[Dataset entries]
************
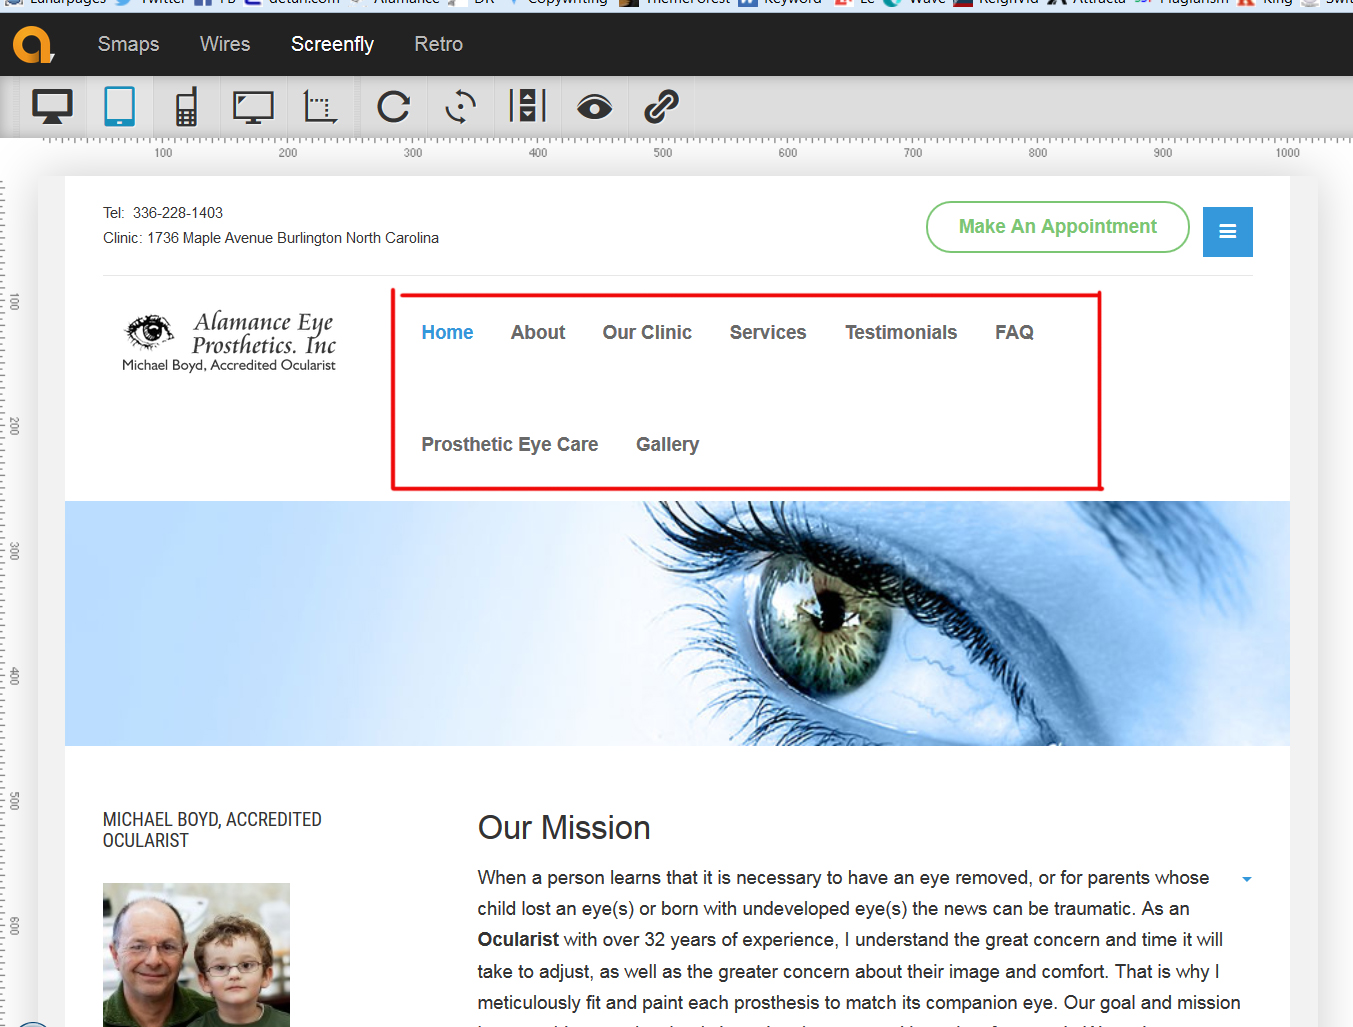This screenshot has width=1353, height=1027.
Task: Click the Michael Boyd portrait photo
Action: 196,954
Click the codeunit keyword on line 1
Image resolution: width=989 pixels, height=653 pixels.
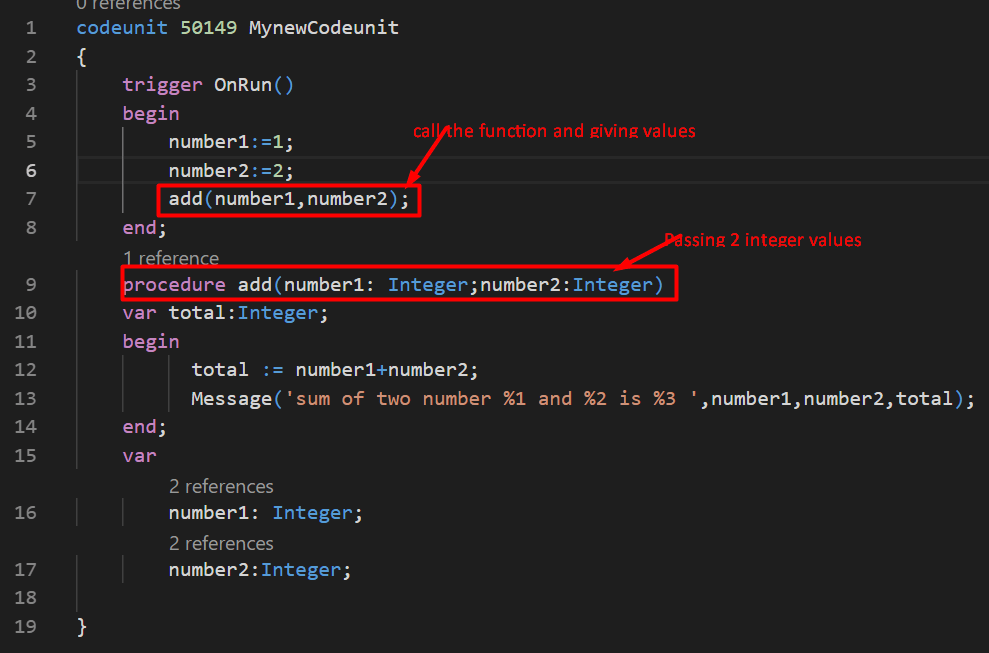click(122, 28)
************
(YOUR ASSIGNMENT): Only the lines from the one containing "Image resolution: width=989" through the final line of the records should be transcribed, exactly and with no pictures.

(PROBLEM SOLUTION):
Image resolution: width=989 pixels, height=653 pixels.
click(122, 28)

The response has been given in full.